If the cumulative probability for everything adds up to more than 1 then the entire cumulative probability distribution function can be multiplied by a constant to fix this problem so that the probability is 1


Estimating tail frequency as a function of sample size for sampling from a known random uniform distribution that is pretended to be unknown and modeled with the piecewise method

The assumption has been made for one of the models that the frequency greater than the highest value measured in a sample plus the frequency greater than the lowest value measure in a sample equal two divided by the sample size plus one

If four data points are taken as a sample then a model is constructed the theoretical estimation is that 2 out of 5 points will be higher or lower than the minimum and maximum from the previous sample if a second sample is taken with a sample size of a multiple of 5

If nine data points are taken as a sample then a model is constructed the theoretical estimation is that 2 out of 10 points will be higher or lower than the minimum and maximum from the previous sample if a second sample is taken with a sample size of a multiple of 10

If 24 data points are taken as a sample then a model is constructed the theoretical estimation is that 2 out of 25 points will be higher or lower than the minimum and maximum from the previous sample if a second sample is taken with a sample size of a multiple of 25

This can be repeatedly tested with a uniform distribution and an average can be taken of the frequency of how many data points exceed the highest or lowest value in the previous sample with a given sample size

We can see if this prediction is accurate or if a constant times this prediction is accurate

We can then use that constant to decide what the probability of landing on the left tail + the probability of landing on the right tail is for the piecewise distribution

Tails Definition in this context

Where left numbers are treated as lower than right numbers on a numberline

I am defining the left tail as the region of values to the left of the lowest value from the sample used to decide the piecewise distribution

I am defining the right tail as the region of values to the right of the highest value from the sample used to decide the piecewise distribution



Statistical significance testing theories

Calculate the probability that the mean or median of A would be different than the mean or median of B by at least as much as the values were different in the sample

By calculate I mean give a demonstration on how to calculate that.  It would probably be good to make sure no numbers overlap between A and B to avoid issues with the discontinuities when doing the demonstration unless the space is filled in with uniform distribution functions

Explain how to get a lower and upper estimate for the probabillity with the tails, the lower estimate being 0 and the upper estimate arbitrarily being 1 / ( sample size + 1 ) and demonstrate another test where results are beyond the tails

1 Calculate probability that a value with a sample size of 1 taken from distribution B would be as far from the median of B as the median of A is from the median of B

2 Calculate probability that a value with a sample size of 1 taken from distribution A would be as far from the median of A as the median of B is from the median of A

3 Calculate probability that a value with a sample size of 1 taken from distribution B would be as far from the mean of B as the mean of A is from the mean of B

4 Calculate probability that a value with a sample size of 1 taken from distribution A would be as far from the median of A as the mean of B is from the mean of A

Would the probability be raised to the power of the sample size for a sample size greater than 1 more detail on that question later?

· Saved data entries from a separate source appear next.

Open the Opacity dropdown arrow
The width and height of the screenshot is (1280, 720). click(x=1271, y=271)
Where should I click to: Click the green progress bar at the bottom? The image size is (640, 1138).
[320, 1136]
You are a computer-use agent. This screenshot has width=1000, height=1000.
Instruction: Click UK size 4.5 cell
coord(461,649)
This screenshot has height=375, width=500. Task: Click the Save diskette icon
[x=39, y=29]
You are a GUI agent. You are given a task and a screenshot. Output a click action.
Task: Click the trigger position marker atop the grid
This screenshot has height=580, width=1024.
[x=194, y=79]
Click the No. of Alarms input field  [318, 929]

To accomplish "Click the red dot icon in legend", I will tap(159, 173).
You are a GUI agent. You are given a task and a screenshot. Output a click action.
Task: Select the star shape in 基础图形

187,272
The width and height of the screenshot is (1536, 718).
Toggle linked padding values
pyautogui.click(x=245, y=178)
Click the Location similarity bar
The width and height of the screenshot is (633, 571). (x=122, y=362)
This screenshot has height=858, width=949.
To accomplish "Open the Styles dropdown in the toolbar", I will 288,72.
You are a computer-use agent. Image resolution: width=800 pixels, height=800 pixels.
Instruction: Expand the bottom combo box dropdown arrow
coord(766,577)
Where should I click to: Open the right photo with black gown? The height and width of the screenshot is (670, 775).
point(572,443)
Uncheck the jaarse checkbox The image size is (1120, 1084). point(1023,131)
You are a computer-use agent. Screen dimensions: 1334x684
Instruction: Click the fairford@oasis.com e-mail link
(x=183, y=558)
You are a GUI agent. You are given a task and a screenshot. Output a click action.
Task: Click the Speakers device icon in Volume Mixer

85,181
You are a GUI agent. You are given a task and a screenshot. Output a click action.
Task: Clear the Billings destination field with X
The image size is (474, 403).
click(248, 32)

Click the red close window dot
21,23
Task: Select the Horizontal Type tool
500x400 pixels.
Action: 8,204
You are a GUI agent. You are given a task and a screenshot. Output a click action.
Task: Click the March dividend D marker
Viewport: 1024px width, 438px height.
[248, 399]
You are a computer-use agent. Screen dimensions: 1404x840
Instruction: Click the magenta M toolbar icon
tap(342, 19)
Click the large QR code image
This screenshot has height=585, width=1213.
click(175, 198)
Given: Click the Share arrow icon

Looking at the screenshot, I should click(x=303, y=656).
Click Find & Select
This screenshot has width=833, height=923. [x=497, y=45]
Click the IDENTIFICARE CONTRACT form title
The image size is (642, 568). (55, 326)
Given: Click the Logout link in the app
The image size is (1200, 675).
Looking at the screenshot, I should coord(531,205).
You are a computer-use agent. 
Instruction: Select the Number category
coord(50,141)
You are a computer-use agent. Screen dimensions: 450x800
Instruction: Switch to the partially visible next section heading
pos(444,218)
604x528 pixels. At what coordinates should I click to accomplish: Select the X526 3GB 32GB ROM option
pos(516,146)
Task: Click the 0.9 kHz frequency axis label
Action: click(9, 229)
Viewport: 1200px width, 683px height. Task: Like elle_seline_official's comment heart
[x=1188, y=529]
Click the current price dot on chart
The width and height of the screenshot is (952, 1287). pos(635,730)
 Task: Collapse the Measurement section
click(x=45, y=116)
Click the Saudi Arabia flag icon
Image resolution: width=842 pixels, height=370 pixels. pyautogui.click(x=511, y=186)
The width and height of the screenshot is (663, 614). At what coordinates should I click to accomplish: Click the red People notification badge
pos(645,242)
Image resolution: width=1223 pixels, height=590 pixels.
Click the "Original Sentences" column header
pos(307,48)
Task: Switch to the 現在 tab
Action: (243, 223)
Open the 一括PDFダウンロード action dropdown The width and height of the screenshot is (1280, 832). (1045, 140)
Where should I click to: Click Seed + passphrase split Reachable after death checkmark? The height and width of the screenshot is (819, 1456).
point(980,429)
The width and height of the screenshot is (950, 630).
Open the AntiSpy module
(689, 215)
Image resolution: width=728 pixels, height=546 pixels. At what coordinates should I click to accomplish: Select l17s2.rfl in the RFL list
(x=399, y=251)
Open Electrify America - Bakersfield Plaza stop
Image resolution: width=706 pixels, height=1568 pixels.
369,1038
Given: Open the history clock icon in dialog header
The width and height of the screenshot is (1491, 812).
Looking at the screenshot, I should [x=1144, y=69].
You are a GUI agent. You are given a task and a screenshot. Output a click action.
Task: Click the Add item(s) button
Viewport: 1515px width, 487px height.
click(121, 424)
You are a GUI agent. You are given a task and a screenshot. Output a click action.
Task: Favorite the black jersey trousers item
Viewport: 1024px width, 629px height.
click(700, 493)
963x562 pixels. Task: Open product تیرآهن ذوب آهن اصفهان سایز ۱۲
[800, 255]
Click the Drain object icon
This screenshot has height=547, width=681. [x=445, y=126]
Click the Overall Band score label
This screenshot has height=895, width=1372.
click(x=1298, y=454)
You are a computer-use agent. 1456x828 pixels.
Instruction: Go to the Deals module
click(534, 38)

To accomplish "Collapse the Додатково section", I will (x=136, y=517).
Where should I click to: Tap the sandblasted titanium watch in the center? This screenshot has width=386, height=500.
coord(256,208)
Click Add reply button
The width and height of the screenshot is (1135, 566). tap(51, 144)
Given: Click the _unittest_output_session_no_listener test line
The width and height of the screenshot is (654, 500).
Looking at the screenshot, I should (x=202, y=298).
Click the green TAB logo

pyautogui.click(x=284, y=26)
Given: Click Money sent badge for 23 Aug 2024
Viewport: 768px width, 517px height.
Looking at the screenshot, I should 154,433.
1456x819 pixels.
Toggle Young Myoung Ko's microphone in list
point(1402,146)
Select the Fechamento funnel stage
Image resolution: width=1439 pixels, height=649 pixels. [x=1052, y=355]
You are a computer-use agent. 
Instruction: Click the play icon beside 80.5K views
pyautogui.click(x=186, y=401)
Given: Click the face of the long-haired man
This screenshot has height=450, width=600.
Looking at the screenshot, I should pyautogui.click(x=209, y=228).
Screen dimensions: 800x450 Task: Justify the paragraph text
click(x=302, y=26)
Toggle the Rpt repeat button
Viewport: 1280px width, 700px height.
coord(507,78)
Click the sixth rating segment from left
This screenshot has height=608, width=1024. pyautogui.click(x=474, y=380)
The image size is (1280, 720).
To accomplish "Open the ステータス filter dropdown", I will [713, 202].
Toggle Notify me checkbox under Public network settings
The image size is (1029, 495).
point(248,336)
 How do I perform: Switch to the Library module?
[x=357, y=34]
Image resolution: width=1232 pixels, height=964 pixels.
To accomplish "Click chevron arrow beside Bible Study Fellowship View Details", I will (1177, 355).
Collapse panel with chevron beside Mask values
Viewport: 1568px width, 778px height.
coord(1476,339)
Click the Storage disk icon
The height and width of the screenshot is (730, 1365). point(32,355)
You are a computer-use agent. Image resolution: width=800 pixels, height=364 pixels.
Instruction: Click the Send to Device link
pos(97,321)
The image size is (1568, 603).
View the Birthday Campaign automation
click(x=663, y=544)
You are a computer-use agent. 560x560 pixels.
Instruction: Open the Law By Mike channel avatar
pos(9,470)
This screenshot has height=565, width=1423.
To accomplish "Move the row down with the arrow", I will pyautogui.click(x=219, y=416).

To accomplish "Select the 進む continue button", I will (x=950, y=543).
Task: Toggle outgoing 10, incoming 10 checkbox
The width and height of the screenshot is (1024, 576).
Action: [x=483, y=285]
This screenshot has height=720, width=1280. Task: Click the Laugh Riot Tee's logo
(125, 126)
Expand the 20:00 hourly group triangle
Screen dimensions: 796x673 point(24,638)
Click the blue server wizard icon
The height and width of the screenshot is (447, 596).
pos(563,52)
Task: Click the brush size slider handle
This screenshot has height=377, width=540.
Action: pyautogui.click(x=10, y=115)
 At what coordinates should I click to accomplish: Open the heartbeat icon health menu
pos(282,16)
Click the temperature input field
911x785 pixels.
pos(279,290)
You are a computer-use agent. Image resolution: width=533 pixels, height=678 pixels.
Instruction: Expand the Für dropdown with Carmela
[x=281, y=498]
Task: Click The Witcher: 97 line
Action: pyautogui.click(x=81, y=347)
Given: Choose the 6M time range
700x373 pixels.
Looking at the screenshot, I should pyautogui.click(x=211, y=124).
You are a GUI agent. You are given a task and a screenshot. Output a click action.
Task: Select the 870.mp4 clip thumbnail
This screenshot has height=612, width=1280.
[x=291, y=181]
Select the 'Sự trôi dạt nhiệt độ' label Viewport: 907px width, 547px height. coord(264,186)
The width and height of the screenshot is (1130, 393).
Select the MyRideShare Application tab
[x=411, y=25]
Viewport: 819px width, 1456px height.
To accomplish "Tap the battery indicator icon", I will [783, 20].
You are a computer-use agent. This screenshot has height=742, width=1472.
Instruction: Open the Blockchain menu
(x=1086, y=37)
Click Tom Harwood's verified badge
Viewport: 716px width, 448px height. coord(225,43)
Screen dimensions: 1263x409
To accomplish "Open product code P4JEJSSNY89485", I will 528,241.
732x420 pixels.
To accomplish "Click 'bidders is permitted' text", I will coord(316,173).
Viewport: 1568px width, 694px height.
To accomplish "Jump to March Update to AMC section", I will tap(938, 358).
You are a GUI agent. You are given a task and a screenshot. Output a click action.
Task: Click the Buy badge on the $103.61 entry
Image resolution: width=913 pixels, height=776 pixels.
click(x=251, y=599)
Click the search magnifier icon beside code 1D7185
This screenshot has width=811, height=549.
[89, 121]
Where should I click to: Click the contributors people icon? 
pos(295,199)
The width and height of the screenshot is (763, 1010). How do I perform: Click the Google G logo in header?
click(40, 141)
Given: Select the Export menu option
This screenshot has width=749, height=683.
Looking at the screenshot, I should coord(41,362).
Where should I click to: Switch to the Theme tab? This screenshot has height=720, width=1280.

If a Statistical Significance test is testing the chance that they would or would not really come from the same distribution consider the consequences to statistical significant testing outcomes if you compared the probability of results compared to a merged distribution.  Consider merging the two data sets A and B into one set C then seeing the probability of the following four things.  

1 that the median of A is different than the median of C by at least as much as the measured difference between the two

2 that the mean of A is different than the mean of C by at least as much as the measured difference between the two

3 that the median of B is different than the median of C by at least as much as the measured difference between the two

4 that the mean of B is different than the mean of C by at least as much as the measured difference between the two

Is the probability of difference in that direction put to the power of the sample size?

Is the probability of items 1, 2, 3 and 4 above for the sample size of A or B equal to the probability that it would be so if the sample size was 1 to the power of the actual sample size.  For example if the probability of such a difference in that direction was 0.2 if the sample size was 1 and the sample size was 5 would the probability actually be 0.2^0.5 because it is the probability of that happening 5 consecutive times instead of 1 time or is the probability with  a sample size of 5 the same at 0.2 as it would be with a sample size of 1 or something else?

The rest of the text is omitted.